## EXERCISE DATA:
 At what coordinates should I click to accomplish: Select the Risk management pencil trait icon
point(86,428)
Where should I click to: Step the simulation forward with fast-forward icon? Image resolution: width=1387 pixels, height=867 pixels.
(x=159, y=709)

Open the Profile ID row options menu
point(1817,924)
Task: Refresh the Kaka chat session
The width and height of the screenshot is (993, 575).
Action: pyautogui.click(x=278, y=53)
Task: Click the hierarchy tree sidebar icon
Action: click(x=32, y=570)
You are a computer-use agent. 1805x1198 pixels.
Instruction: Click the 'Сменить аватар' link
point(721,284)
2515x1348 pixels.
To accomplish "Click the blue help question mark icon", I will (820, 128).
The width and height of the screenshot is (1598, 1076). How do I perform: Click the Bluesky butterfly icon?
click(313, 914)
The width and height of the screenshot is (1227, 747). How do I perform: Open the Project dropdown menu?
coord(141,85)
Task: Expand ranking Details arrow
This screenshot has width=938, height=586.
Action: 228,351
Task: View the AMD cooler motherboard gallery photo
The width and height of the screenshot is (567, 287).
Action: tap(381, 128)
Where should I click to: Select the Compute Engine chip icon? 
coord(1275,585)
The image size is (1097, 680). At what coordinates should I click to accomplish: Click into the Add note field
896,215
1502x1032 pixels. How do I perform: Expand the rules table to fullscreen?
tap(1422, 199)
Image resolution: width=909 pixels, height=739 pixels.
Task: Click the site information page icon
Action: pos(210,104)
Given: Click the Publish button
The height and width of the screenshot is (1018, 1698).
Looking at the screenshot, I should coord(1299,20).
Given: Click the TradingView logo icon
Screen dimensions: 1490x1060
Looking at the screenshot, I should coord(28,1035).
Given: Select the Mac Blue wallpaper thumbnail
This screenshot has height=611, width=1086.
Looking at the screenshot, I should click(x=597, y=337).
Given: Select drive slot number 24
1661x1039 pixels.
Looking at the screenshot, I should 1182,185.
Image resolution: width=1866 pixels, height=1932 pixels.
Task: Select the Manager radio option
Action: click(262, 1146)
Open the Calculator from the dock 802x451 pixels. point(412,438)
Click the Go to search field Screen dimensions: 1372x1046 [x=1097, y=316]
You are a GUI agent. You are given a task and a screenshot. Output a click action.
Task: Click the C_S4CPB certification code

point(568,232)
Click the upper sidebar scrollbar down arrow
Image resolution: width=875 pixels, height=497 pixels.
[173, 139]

## INSTRUCTIONS FOR THE TASK:
Retype exactly the lines above, from the one with "Given: Select drive slot number 24" through the one with "Click the Go", inclusive.

## EXERCISE ANSWER:
Given: Select drive slot number 24
1661x1039 pixels.
Looking at the screenshot, I should 1182,185.
Image resolution: width=1866 pixels, height=1932 pixels.
Task: Select the Manager radio option
Action: click(262, 1146)
Open the Calculator from the dock 802x451 pixels. point(412,438)
Click the Go to search field Screen dimensions: 1372x1046 [x=1097, y=316]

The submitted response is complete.